Bartholow pressed his hand and held it long
Before he let it go again. “Good-bye!”
He said. “We should have known each other better
If I had known myself. A word of yours
Will always find me—somewhere. You know best
Where you belong—whether among your dead,
Who are still with us, or among the living
Who are not yet alive.”
The man of books
Answered him only with a lonely smile;
And then, among the slowly falling leaves,
He walked away and vanished gradually,
Like one who had not been. Yet he had been
For Bartholow the man who knew him best,
And loved him best,—acknowledging always one
That had betrayed and saved him. He was gone,
Also, and there was no more to be said
Of him; and there was no more to be paid,
Apparently, on either side. The sum
Of all that each had ever owed the other
Was covered, sealed, and cancelled in a grave,
Where lay a woman doomed never to live—
That he who had adored her and outgrown her
Might yet achieve. He sighed, and saw the ivy
Glimmering on the wall of the old house
Like an old garment over covered years,
Till his imagination made of it
The cover and the integument itself
Of the unseen. The tangled roots of wrong

856

Were drawing always out of hidden soil
The weird existence of a tangled vine
Too vaguely intertwisted and involved
For sanguine gardeners, who might only prune
Or train a few new branches. “Well, that's something,”

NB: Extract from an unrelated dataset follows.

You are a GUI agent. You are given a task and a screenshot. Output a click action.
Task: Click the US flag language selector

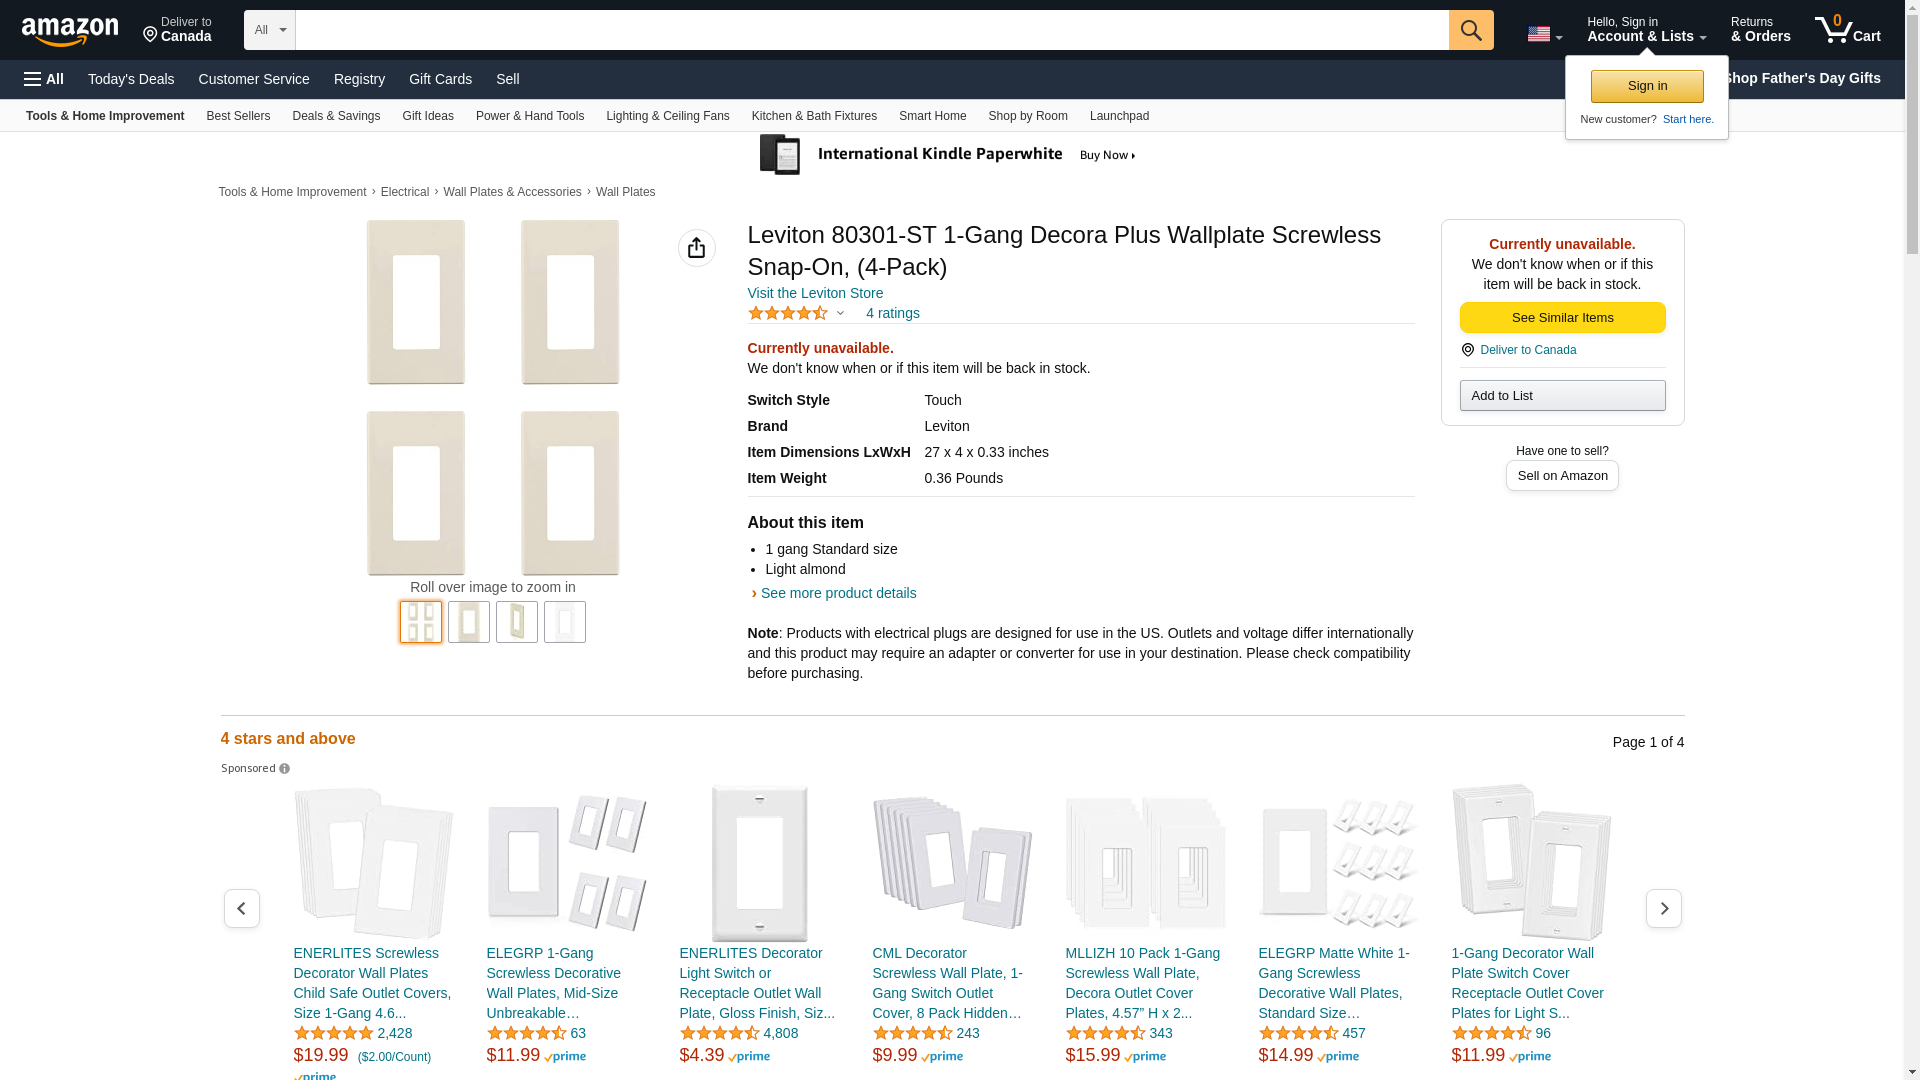tap(1544, 34)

Gabrielle might have answered then, he fancied;
And she might then have smiled as wearily
As on that unforgotten unreal evening
When she had touched his forehead with her lips
Before she had gone silently upstairs,
And silently away. ...
He locked the door,
Aware that even the key to the old house
That had so long been his was his no longer,
And in the twilight went away from there.
Over the footworn flagstones and the gravel,
Under the trees and over the long road
Between him and the gate, he walked away,
Knowing that he had seen for the last time
The changeless outline of those eastern hills,
And all those changing trees that flamed along
A river that should flow for him no more.